### The problem
Render the data below as a JSON list of strings, one per line, omitting blank lines and leaving out the pictures.

### Task material

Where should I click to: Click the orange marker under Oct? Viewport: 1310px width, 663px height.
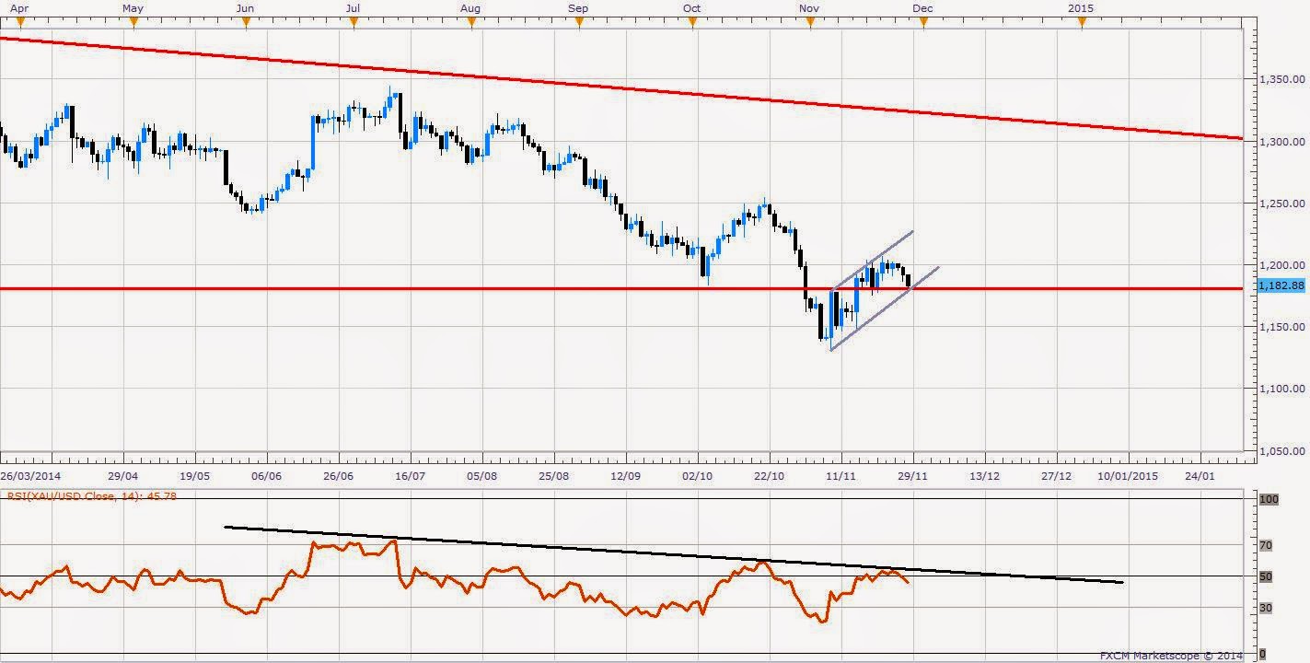(693, 24)
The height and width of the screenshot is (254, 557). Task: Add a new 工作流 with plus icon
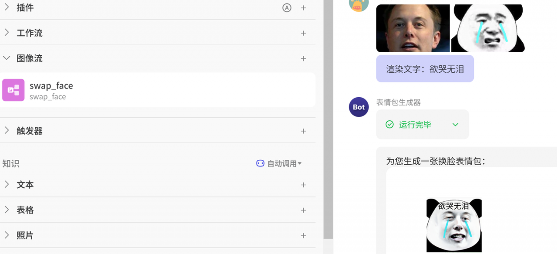tap(303, 33)
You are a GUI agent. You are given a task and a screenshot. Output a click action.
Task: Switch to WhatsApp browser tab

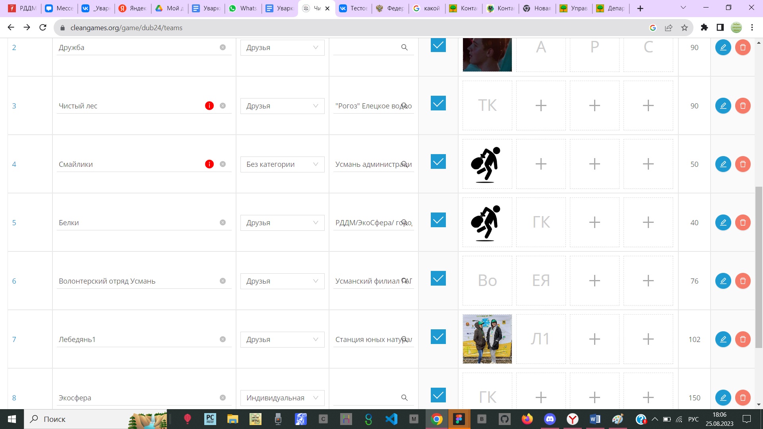click(x=243, y=8)
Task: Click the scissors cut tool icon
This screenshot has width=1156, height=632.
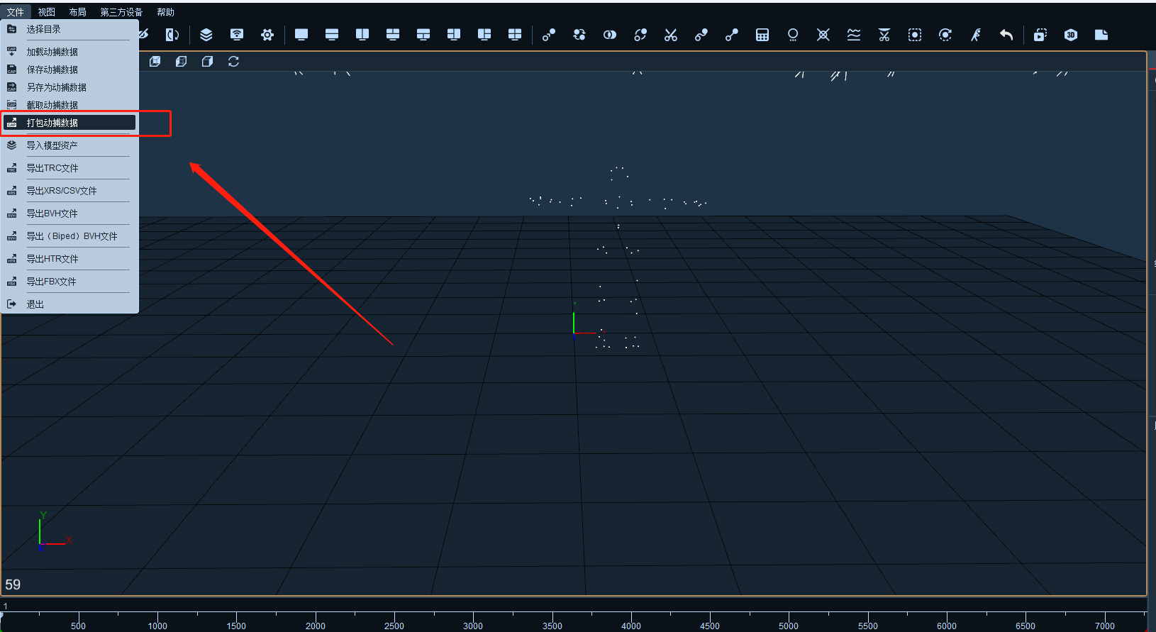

### Solution
[
  "Where should I click to: Click the orange marker under Oct? Viewport: 1310px width, 663px height.",
  "(693, 24)",
  "The height and width of the screenshot is (254, 557). Task: Add a new 工作流 with plus icon",
  "tap(303, 33)",
  "You are a GUI agent. You are given a task and a screenshot. Output a click action.",
  "Task: Switch to WhatsApp browser tab",
  "click(x=243, y=8)",
  "Task: Click the scissors cut tool icon",
  "This screenshot has width=1156, height=632."
]